Sparks also cautioned that "the deficiency of USADA's charging document is of serious constitutional concern."
"Indeed, but for two facts, the court might be inclined to find USADA's charging letter was a violation of due process and to enjoin USADA from proceeding thereunder," he said. "First, it would likely be of no practical effect: USADA could easily issue a more detailed charging letter, at which point Armstrong would presumably once again file suit, and the parties would be back in this exact position some time later, only poorer for their legal fees. Second, and more important, USADA's counsel represented to the court that Armstrong will, in fact, receive detailed disclosures regarding USADA's claims against him at a time reasonably before arbitration."
Almost predicting there will be more legal battles in different venues, Sparks found "there are troubling aspects of this case, not least of which is USADA' s apparent single-minded determination to force Armstrong to arbitrate the charges against him, in direct conflict with UCI's equally evident desire not to proceed against him."

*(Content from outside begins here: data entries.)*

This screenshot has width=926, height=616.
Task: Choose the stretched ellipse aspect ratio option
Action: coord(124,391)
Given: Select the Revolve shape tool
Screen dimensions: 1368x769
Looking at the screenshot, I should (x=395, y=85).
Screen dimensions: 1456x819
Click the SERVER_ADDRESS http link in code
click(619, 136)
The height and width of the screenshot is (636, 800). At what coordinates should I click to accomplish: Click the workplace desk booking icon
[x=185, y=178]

"Unfortunately, the appearance of conflict on the part of both organizations creates doubt the charges against Armstrong would receive fair consideration in either forum," Sparks said. "The issue is further complicated by USA Cycling's late-breaking show of support for UCI, and apparent opposition to USADA's proceeding -- a wrinkle which does not change the court's legal analysis, but only confirms that these matters should be resolved internally, by the parties most affected, rather than by edict of this court."

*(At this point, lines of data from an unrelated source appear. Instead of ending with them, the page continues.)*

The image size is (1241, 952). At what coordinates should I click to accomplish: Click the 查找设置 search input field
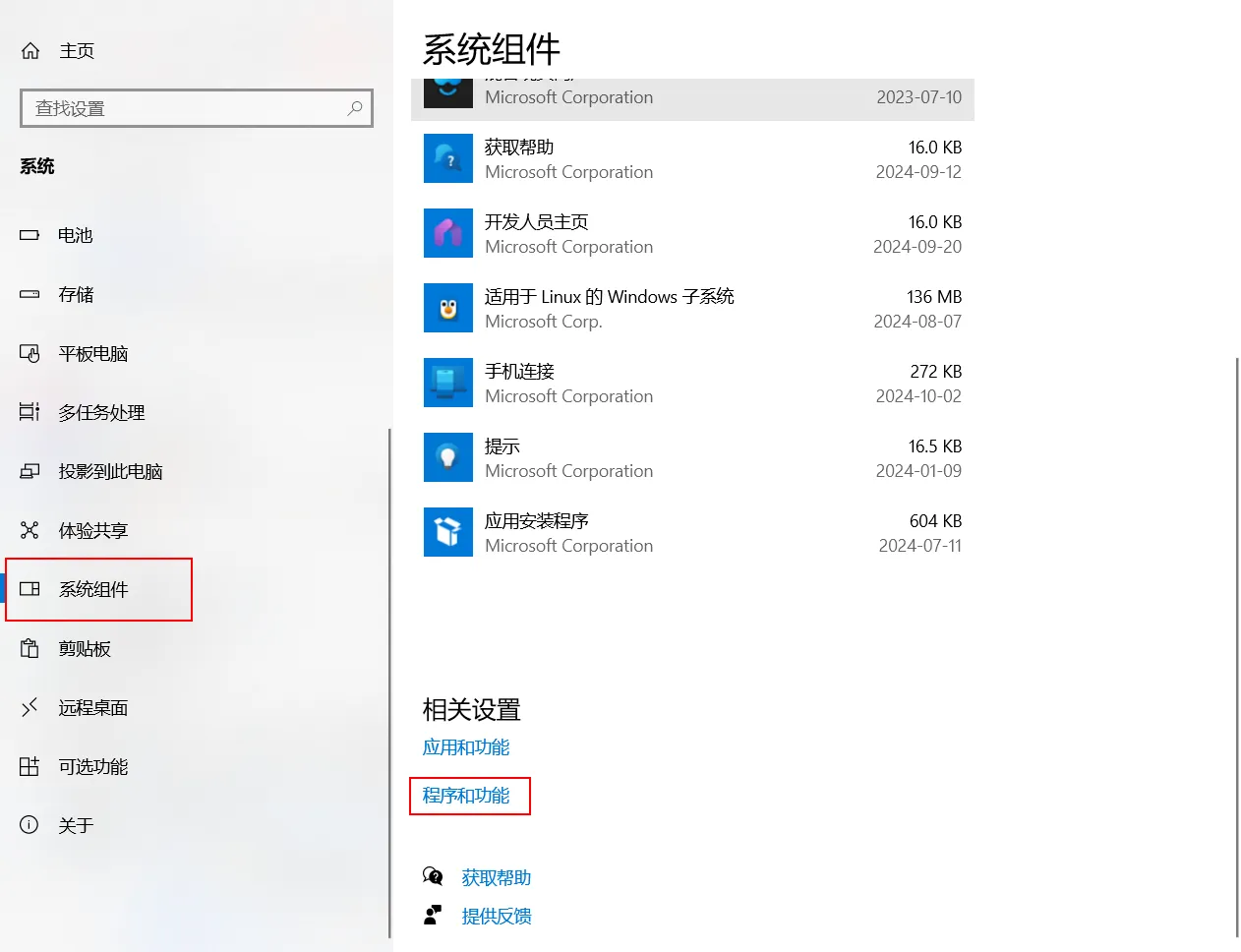click(x=187, y=108)
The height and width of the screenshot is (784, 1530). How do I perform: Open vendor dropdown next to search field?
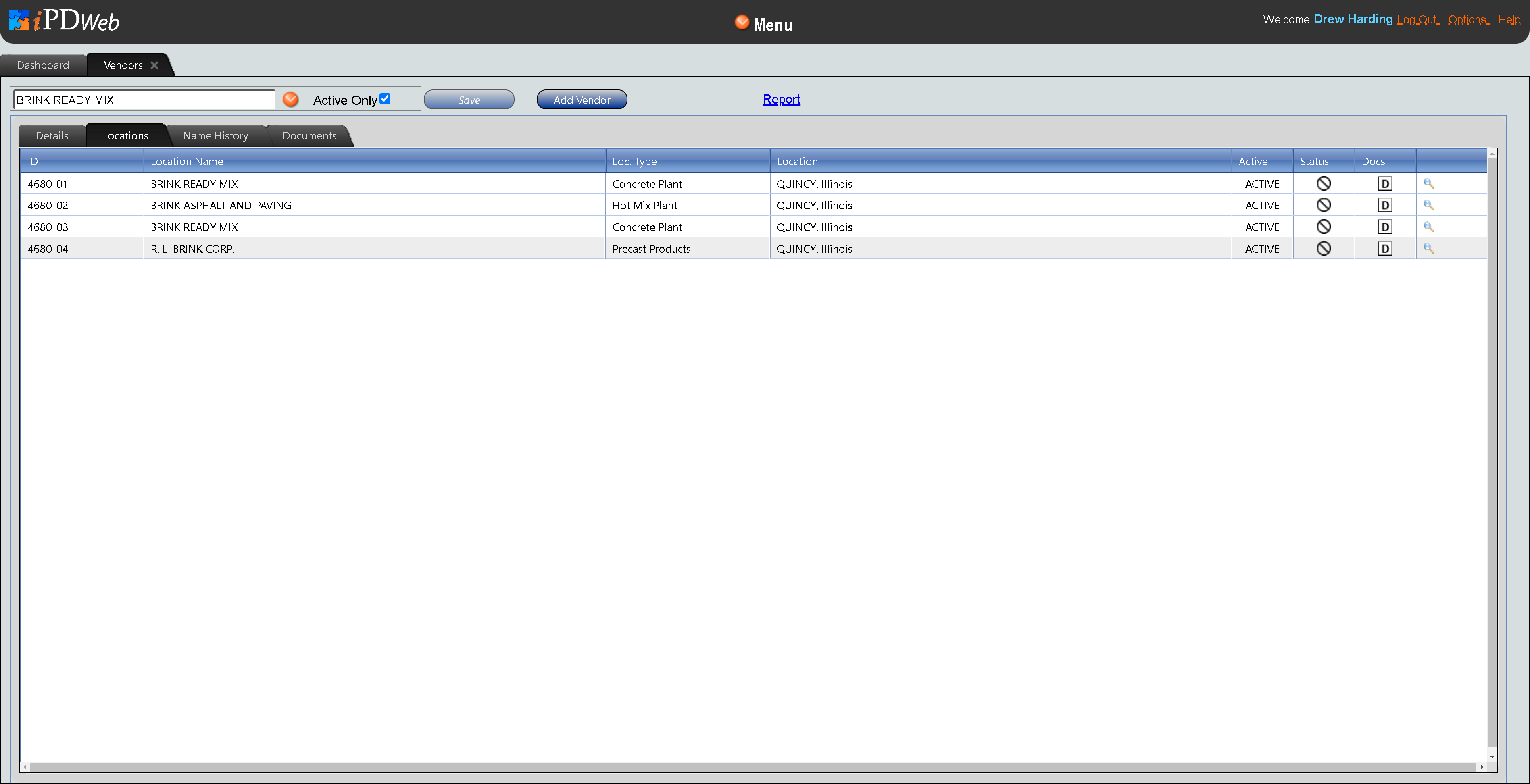click(x=290, y=99)
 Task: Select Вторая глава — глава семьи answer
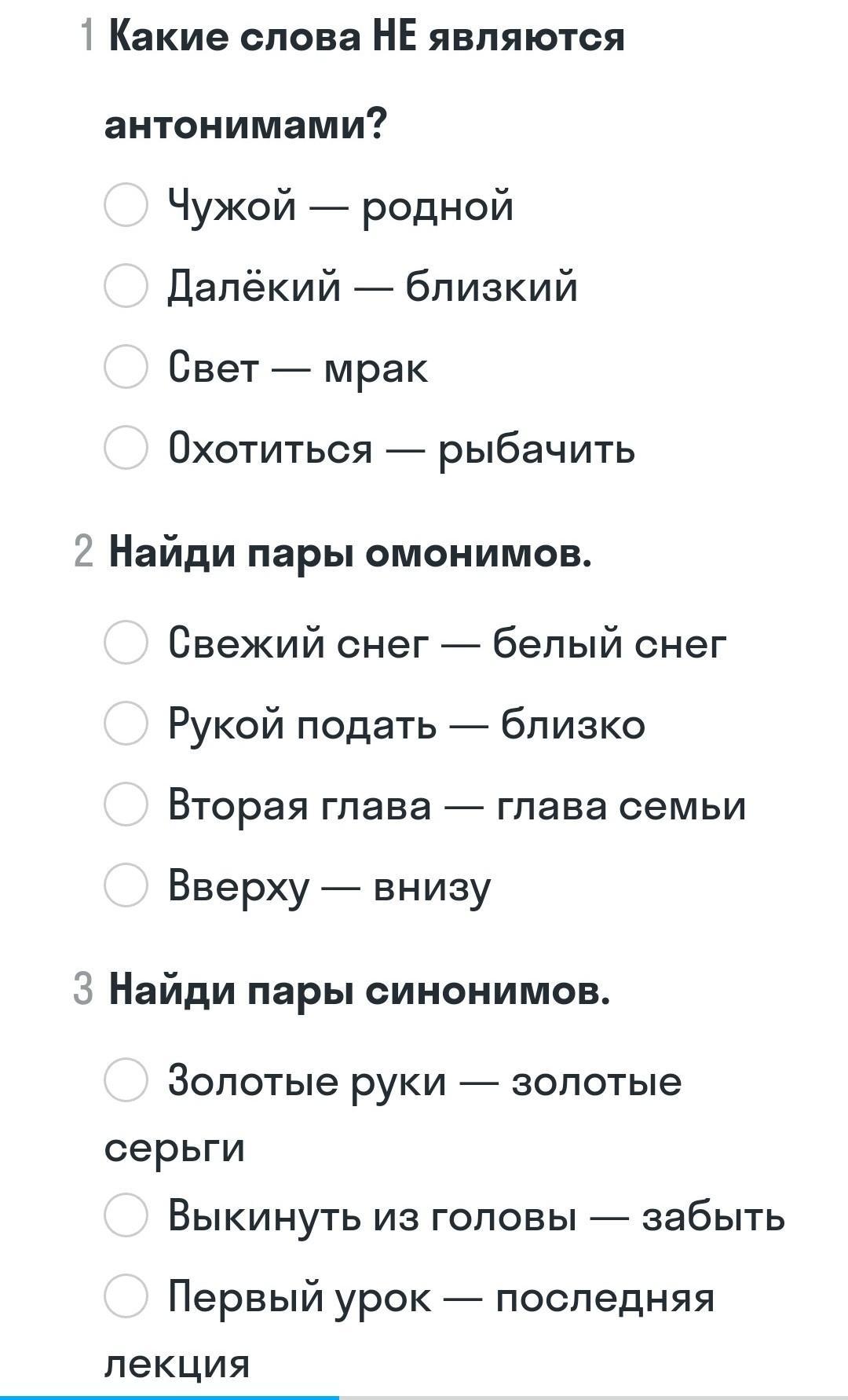[126, 804]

Sparks had no desire to intervene in the fight between cycling and drug-testing authorities in a case that cites offenses going back 14 years.
"As mystifying as USADA's election to proceed at this date and in this manner may be, it is equally perplexing that these three national and international bodies are apparently unable to work together to accomplish their shared goal -- the regulation and promotion of cycling," Sparks said. "However, if these bodies wish to damage the image of their sport through bitter infighting, they will have to do so without the involvement of the United States courts."
USADA says Armstrong took steroids and blood boosters to win the Tour de France every year from 1999 to 2005. Penalties could include a lifetime ban from cycling and loss of his titles. USADA has said former teammates of Armstrong will testify that his teams had a long-running doping program.
"The rules in place have protected the rights of athletes for over a decade in every case USADA has adjudicated," USADA CEO Travis Tygart said in a statement, "and we look forward to a timely, public arbitration hearing in this case, should Mr. Armstrong choose, where the evidence can be presented, witness testimony will be given under oath and subject to cross examination, and an independent panel of arbitrators will determine the outcome of the case."
Mark Fabiani, a spokesman for Armstrong, declined immediate comment.